__Description of the task__:
Every entry should be returned exactly. Omit none of them.

= Beginning of Section =

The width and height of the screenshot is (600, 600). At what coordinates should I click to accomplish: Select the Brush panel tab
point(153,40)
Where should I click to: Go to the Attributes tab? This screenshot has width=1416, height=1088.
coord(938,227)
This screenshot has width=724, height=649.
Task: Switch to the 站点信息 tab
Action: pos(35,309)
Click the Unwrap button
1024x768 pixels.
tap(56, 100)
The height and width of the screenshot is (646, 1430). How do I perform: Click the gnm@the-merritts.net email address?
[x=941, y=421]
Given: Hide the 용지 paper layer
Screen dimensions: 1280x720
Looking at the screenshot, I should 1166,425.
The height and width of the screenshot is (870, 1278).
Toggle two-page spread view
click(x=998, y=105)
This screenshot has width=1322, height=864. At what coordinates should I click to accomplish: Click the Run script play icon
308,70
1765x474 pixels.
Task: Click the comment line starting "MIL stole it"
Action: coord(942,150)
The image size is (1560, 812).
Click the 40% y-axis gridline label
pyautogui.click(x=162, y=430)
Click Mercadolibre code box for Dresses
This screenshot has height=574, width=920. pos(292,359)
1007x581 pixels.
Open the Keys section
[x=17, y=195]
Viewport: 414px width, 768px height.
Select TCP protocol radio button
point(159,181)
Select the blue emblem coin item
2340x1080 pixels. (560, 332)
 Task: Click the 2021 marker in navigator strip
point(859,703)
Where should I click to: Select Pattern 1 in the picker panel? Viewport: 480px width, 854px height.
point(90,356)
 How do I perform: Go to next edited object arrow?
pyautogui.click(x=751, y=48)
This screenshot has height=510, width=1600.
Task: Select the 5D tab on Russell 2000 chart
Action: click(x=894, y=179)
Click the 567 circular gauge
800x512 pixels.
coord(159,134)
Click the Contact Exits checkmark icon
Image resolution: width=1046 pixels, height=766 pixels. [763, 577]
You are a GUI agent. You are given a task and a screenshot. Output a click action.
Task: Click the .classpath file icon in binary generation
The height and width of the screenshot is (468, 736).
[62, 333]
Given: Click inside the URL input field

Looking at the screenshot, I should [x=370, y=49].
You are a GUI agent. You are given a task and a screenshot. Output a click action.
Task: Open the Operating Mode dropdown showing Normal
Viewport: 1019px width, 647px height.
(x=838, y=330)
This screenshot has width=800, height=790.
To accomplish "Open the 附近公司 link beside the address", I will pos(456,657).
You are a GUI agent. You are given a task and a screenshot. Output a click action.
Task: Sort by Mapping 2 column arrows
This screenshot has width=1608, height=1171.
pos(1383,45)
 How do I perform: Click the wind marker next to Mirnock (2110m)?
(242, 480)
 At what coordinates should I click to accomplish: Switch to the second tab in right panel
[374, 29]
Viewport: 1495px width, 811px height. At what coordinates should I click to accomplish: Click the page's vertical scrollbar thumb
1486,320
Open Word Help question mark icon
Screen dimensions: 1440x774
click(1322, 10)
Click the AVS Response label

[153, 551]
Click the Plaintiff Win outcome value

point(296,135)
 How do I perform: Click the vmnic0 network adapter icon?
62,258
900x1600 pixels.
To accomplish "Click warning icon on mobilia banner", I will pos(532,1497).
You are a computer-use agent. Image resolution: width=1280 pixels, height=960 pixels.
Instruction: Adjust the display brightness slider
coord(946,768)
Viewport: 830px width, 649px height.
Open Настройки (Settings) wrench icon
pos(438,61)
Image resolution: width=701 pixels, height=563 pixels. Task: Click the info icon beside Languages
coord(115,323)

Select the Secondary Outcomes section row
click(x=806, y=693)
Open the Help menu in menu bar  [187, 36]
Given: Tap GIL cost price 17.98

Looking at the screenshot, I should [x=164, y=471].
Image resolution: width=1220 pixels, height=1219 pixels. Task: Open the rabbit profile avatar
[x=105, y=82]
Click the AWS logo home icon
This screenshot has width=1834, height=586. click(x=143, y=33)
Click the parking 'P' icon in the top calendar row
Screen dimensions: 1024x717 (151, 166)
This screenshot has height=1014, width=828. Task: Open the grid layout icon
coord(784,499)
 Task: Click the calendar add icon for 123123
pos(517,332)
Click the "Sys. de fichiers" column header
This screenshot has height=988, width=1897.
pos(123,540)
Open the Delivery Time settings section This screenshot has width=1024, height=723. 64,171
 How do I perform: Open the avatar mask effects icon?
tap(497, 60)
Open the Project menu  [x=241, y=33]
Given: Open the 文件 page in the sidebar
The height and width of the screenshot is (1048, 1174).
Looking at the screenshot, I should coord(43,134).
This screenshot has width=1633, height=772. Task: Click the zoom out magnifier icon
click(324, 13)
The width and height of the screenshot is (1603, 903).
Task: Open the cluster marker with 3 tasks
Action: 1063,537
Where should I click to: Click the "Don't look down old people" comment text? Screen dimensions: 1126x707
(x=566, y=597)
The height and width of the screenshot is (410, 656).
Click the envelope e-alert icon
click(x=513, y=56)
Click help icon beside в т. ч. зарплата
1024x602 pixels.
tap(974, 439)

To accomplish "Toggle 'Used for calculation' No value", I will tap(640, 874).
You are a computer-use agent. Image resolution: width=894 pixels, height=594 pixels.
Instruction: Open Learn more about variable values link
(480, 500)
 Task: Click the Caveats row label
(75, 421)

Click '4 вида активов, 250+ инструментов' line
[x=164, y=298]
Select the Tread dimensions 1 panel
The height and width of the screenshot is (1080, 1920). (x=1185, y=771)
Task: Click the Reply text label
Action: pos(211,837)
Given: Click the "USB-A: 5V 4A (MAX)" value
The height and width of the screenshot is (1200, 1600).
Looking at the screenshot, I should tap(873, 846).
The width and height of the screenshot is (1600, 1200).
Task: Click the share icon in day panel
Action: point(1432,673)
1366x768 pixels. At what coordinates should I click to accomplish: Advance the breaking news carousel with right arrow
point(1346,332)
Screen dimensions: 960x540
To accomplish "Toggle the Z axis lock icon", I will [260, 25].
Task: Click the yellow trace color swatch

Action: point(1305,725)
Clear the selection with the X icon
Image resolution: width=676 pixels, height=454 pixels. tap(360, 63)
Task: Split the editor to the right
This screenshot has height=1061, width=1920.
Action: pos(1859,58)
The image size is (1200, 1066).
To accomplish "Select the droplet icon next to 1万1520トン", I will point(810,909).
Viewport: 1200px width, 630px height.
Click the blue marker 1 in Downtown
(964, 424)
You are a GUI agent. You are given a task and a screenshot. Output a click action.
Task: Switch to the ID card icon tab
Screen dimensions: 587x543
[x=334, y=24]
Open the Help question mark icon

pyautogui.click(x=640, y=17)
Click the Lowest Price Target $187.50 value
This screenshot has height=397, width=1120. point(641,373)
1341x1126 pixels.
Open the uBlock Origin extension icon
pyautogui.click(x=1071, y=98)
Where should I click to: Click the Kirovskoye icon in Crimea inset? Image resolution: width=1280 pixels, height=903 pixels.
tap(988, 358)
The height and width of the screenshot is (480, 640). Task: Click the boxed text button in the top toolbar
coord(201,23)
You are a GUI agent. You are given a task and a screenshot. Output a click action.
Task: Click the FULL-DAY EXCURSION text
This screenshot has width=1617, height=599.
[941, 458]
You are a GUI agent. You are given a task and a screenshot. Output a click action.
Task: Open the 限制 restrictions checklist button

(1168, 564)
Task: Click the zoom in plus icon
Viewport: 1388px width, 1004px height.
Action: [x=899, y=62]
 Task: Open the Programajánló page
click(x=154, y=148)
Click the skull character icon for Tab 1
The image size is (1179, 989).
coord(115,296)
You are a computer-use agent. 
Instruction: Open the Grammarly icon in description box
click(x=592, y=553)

= End of Section =

__Solution__:
The width and height of the screenshot is (600, 600). At what coordinates should I click to accomplish: Select the Brush panel tab
point(153,40)
Where should I click to: Go to the Attributes tab? This screenshot has width=1416, height=1088.
coord(938,227)
This screenshot has width=724, height=649.
Task: Switch to the 站点信息 tab
Action: pos(35,309)
Click the Unwrap button
1024x768 pixels.
tap(56, 100)
The height and width of the screenshot is (646, 1430). How do I perform: Click the gnm@the-merritts.net email address?
[x=941, y=421]
Given: Hide the 용지 paper layer
Screen dimensions: 1280x720
Looking at the screenshot, I should 1166,425.
The height and width of the screenshot is (870, 1278).
Toggle two-page spread view
click(x=998, y=105)
This screenshot has width=1322, height=864. At what coordinates should I click to accomplish: Click the Run script play icon
308,70
1765x474 pixels.
Task: Click the comment line starting "MIL stole it"
Action: coord(942,150)
The image size is (1560, 812).
Click the 40% y-axis gridline label
pyautogui.click(x=162, y=430)
Click Mercadolibre code box for Dresses
This screenshot has height=574, width=920. pos(292,359)
1007x581 pixels.
Open the Keys section
[x=17, y=195]
Viewport: 414px width, 768px height.
Select TCP protocol radio button
point(159,181)
Select the blue emblem coin item
2340x1080 pixels. (560, 332)
 Task: Click the 2021 marker in navigator strip
point(859,703)
Where should I click to: Select Pattern 1 in the picker panel? Viewport: 480px width, 854px height.
point(90,356)
 How do I perform: Go to next edited object arrow?
pyautogui.click(x=751, y=48)
This screenshot has height=510, width=1600.
Task: Select the 5D tab on Russell 2000 chart
Action: click(x=894, y=179)
Click the 567 circular gauge
800x512 pixels.
coord(159,134)
Click the Contact Exits checkmark icon
Image resolution: width=1046 pixels, height=766 pixels. [763, 577]
You are a GUI agent. You are given a task and a screenshot. Output a click action.
Task: Click the .classpath file icon in binary generation
The height and width of the screenshot is (468, 736).
[62, 333]
Given: Click inside the URL input field

Looking at the screenshot, I should [x=370, y=49].
You are a GUI agent. You are given a task and a screenshot. Output a click action.
Task: Open the Operating Mode dropdown showing Normal
Viewport: 1019px width, 647px height.
(x=838, y=330)
This screenshot has width=800, height=790.
To accomplish "Open the 附近公司 link beside the address", I will pos(456,657).
You are a GUI agent. You are given a task and a screenshot. Output a click action.
Task: Sort by Mapping 2 column arrows
This screenshot has width=1608, height=1171.
pos(1383,45)
 How do I perform: Click the wind marker next to Mirnock (2110m)?
(242, 480)
 At what coordinates should I click to accomplish: Switch to the second tab in right panel
[374, 29]
Viewport: 1495px width, 811px height. At what coordinates should I click to accomplish: Click the page's vertical scrollbar thumb
1486,320
Open Word Help question mark icon
Screen dimensions: 1440x774
click(1322, 10)
Click the AVS Response label

[153, 551]
Click the Plaintiff Win outcome value

point(296,135)
 How do I perform: Click the vmnic0 network adapter icon?
62,258
900x1600 pixels.
To accomplish "Click warning icon on mobilia banner", I will pos(532,1497).
You are a computer-use agent. Image resolution: width=1280 pixels, height=960 pixels.
Instruction: Adjust the display brightness slider
coord(946,768)
Viewport: 830px width, 649px height.
Open Настройки (Settings) wrench icon
pos(438,61)
Image resolution: width=701 pixels, height=563 pixels. Task: Click the info icon beside Languages
coord(115,323)

Select the Secondary Outcomes section row
click(x=806, y=693)
Open the Help menu in menu bar  [187, 36]
Given: Tap GIL cost price 17.98

Looking at the screenshot, I should [x=164, y=471].
Image resolution: width=1220 pixels, height=1219 pixels. Task: Open the rabbit profile avatar
[x=105, y=82]
Click the AWS logo home icon
This screenshot has width=1834, height=586. click(x=143, y=33)
Click the parking 'P' icon in the top calendar row
Screen dimensions: 1024x717 (151, 166)
This screenshot has height=1014, width=828. Task: Open the grid layout icon
coord(784,499)
 Task: Click the calendar add icon for 123123
pos(517,332)
Click the "Sys. de fichiers" column header
This screenshot has height=988, width=1897.
pos(123,540)
Open the Delivery Time settings section This screenshot has width=1024, height=723. 64,171
 How do I perform: Open the avatar mask effects icon?
tap(497, 60)
Open the Project menu  [x=241, y=33]
Given: Open the 文件 page in the sidebar
The height and width of the screenshot is (1048, 1174).
Looking at the screenshot, I should coord(43,134).
This screenshot has width=1633, height=772. Task: Click the zoom out magnifier icon
click(324, 13)
The width and height of the screenshot is (1603, 903).
Task: Open the cluster marker with 3 tasks
Action: 1063,537
Where should I click to: Click the "Don't look down old people" comment text? Screen dimensions: 1126x707
(x=566, y=597)
The height and width of the screenshot is (410, 656).
Click the envelope e-alert icon
click(x=513, y=56)
Click help icon beside в т. ч. зарплата
1024x602 pixels.
tap(974, 439)

To accomplish "Toggle 'Used for calculation' No value", I will tap(640, 874).
You are a computer-use agent. Image resolution: width=894 pixels, height=594 pixels.
Instruction: Open Learn more about variable values link
(480, 500)
 Task: Click the Caveats row label
(75, 421)

Click '4 вида активов, 250+ инструментов' line
[x=164, y=298]
Select the Tread dimensions 1 panel
The height and width of the screenshot is (1080, 1920). (x=1185, y=771)
Task: Click the Reply text label
Action: pos(211,837)
Given: Click the "USB-A: 5V 4A (MAX)" value
The height and width of the screenshot is (1200, 1600).
Looking at the screenshot, I should tap(873, 846).
The width and height of the screenshot is (1600, 1200).
Task: Click the share icon in day panel
Action: point(1432,673)
1366x768 pixels. At what coordinates should I click to accomplish: Advance the breaking news carousel with right arrow
point(1346,332)
Screen dimensions: 960x540
To accomplish "Toggle the Z axis lock icon", I will [260, 25].
Task: Click the yellow trace color swatch

Action: point(1305,725)
Clear the selection with the X icon
Image resolution: width=676 pixels, height=454 pixels. tap(360, 63)
Task: Split the editor to the right
This screenshot has height=1061, width=1920.
Action: pos(1859,58)
The image size is (1200, 1066).
To accomplish "Select the droplet icon next to 1万1520トン", I will point(810,909).
Viewport: 1200px width, 630px height.
Click the blue marker 1 in Downtown
(964, 424)
You are a GUI agent. You are given a task and a screenshot. Output a click action.
Task: Switch to the ID card icon tab
Screen dimensions: 587x543
[x=334, y=24]
Open the Help question mark icon

pyautogui.click(x=640, y=17)
Click the Lowest Price Target $187.50 value
This screenshot has height=397, width=1120. point(641,373)
1341x1126 pixels.
Open the uBlock Origin extension icon
pyautogui.click(x=1071, y=98)
Where should I click to: Click the Kirovskoye icon in Crimea inset? Image resolution: width=1280 pixels, height=903 pixels.
tap(988, 358)
The height and width of the screenshot is (480, 640). Task: Click the boxed text button in the top toolbar
coord(201,23)
You are a GUI agent. You are given a task and a screenshot. Output a click action.
Task: Click the FULL-DAY EXCURSION text
This screenshot has width=1617, height=599.
[941, 458]
You are a GUI agent. You are given a task and a screenshot. Output a click action.
Task: Open the 限制 restrictions checklist button

(1168, 564)
Task: Click the zoom in plus icon
Viewport: 1388px width, 1004px height.
Action: [x=899, y=62]
 Task: Open the Programajánló page
click(x=154, y=148)
Click the skull character icon for Tab 1
The image size is (1179, 989).
coord(115,296)
You are a computer-use agent. 
Instruction: Open the Grammarly icon in description box
click(x=592, y=553)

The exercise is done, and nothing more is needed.